-- START Supplied material --

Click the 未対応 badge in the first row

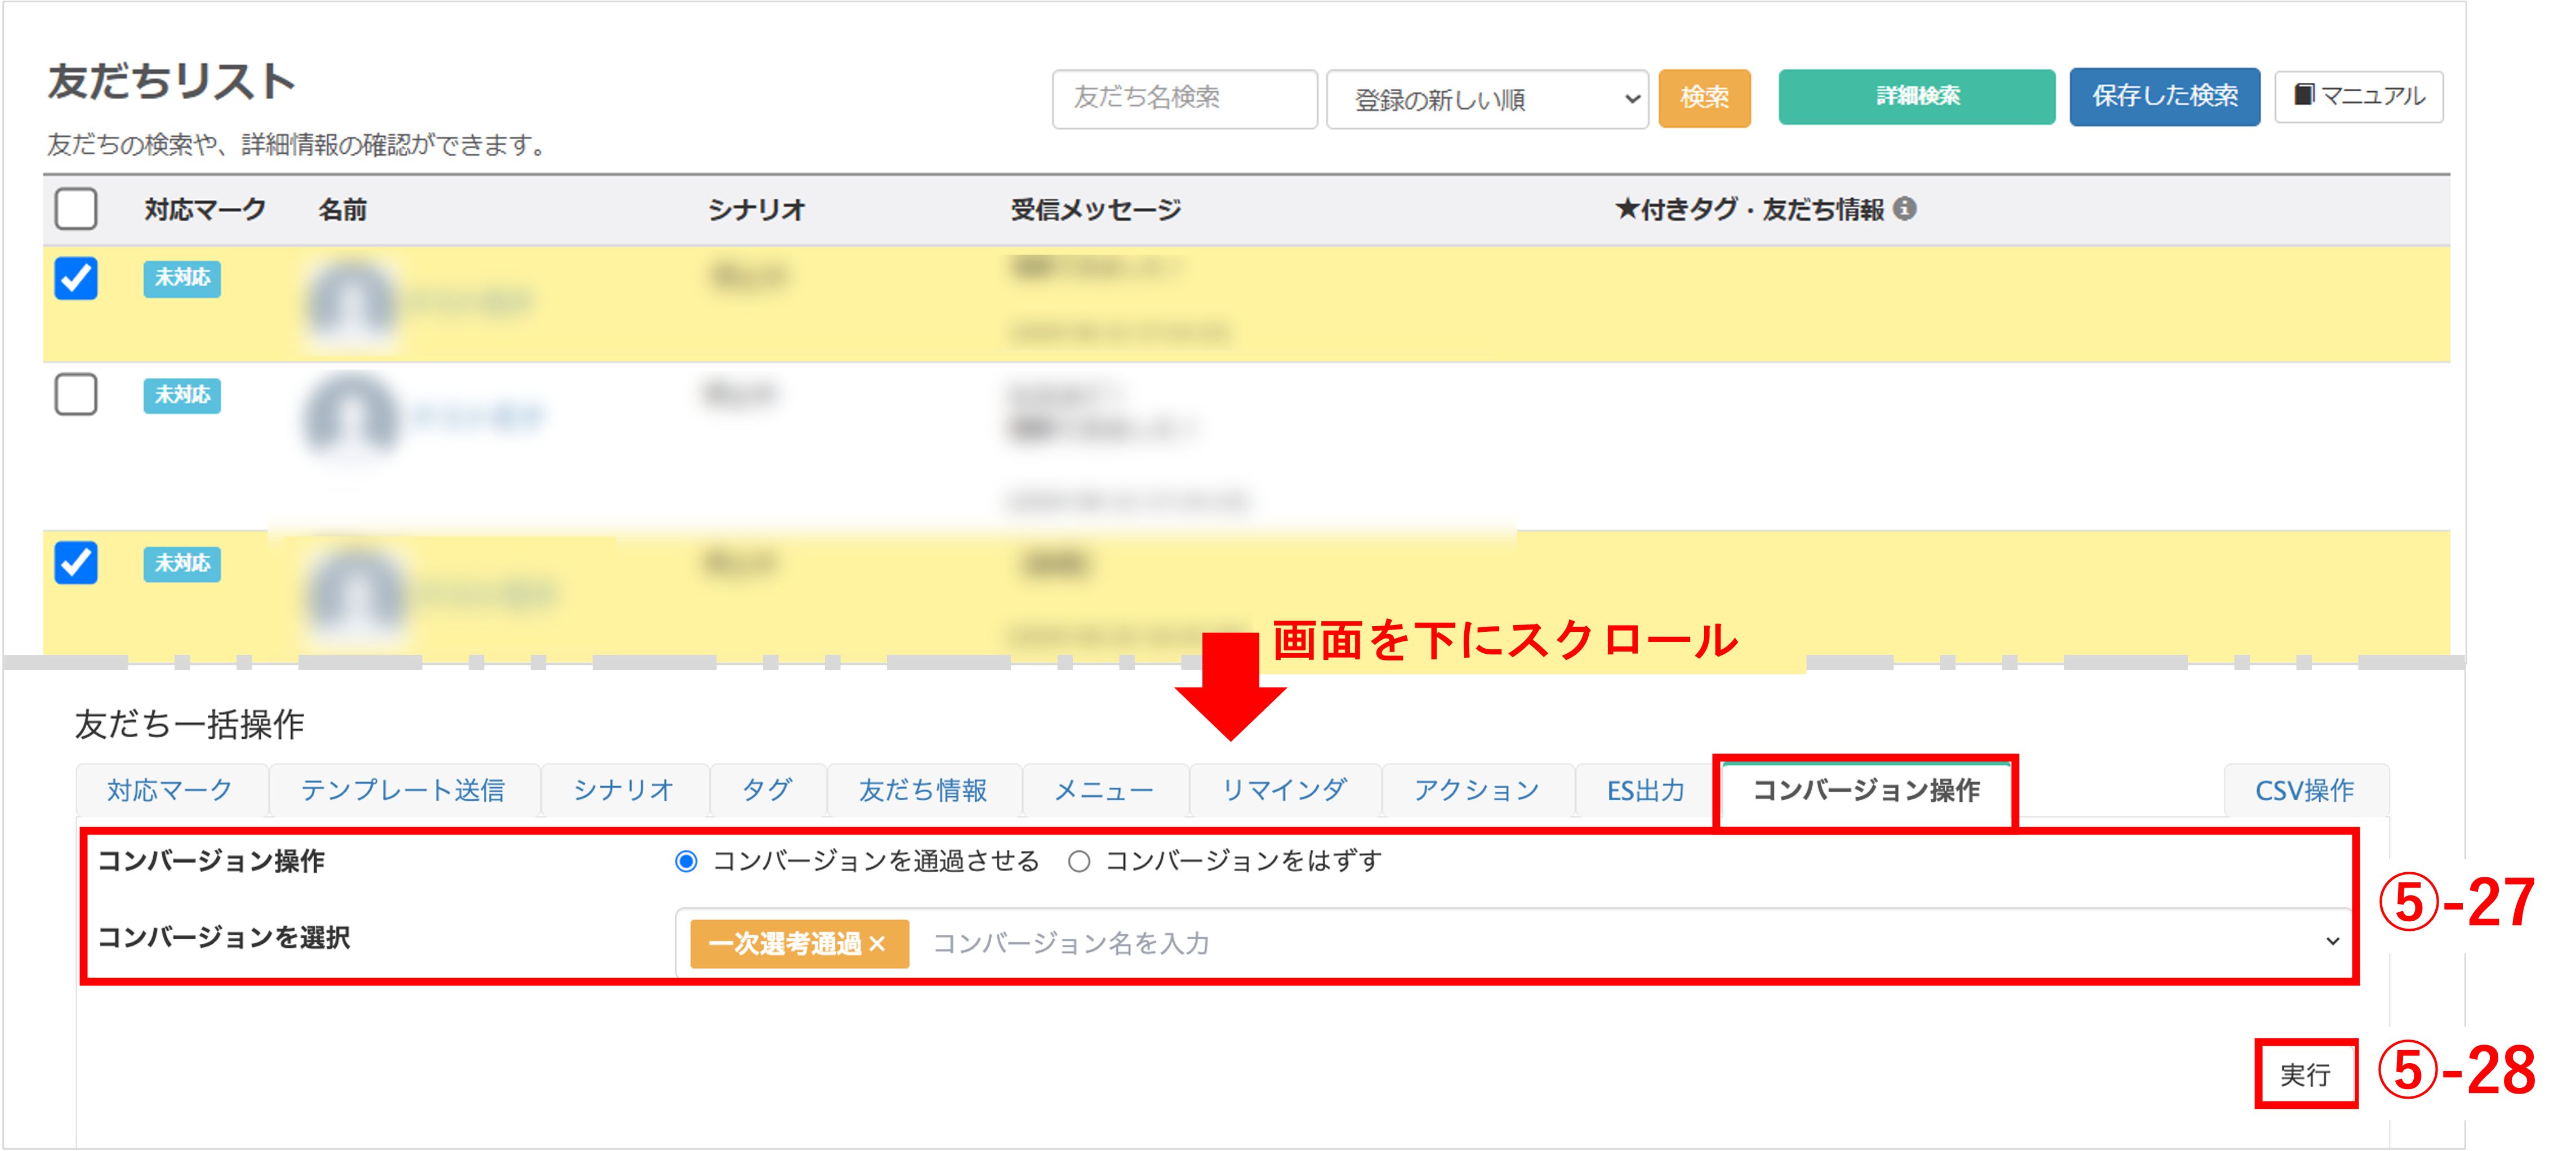181,278
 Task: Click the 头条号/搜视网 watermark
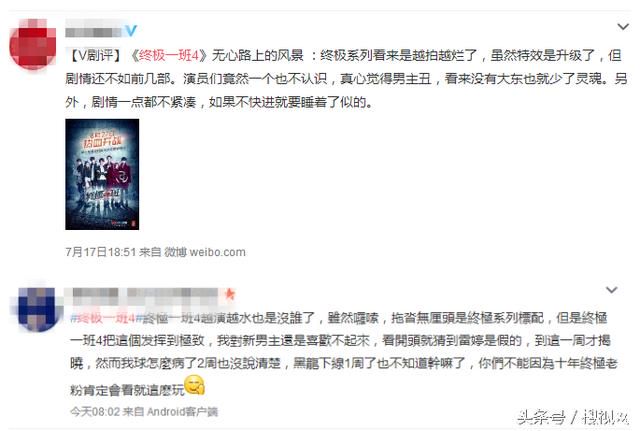[x=573, y=417]
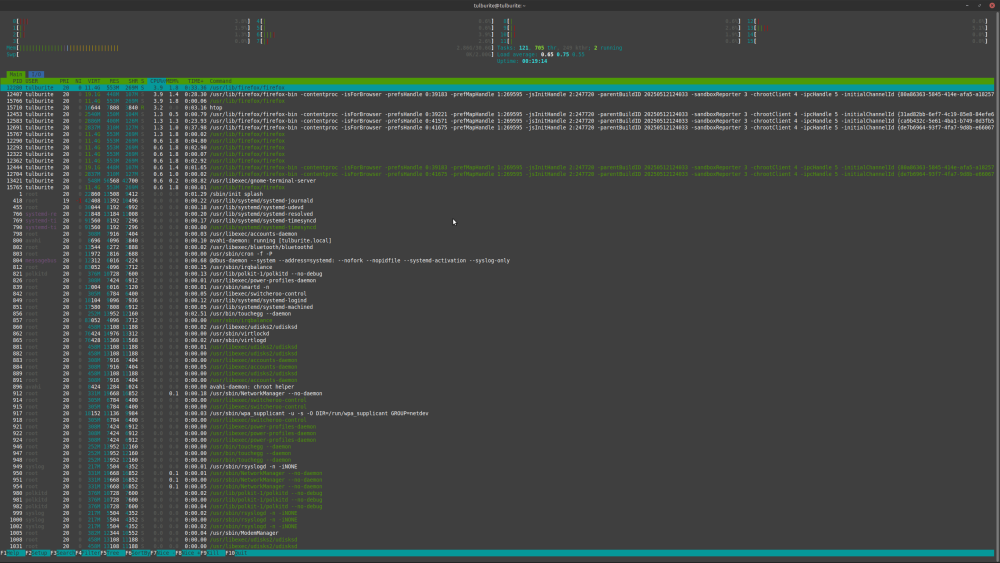The image size is (1000, 563).
Task: Open the F6 SortBy menu
Action: [x=139, y=553]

-- END Supplied material --

Request
Switch every "Click" in the material above to "Select", leaving all else as it is, and leave the pictures out of your answer.

Written response
Select the 未対応 badge in the first row

181,278
 Task: Select the 头条号/搜视网 watermark
[x=573, y=417]
The image size is (1000, 563).
Task: Open the F6 SortBy menu
Action: [x=139, y=553]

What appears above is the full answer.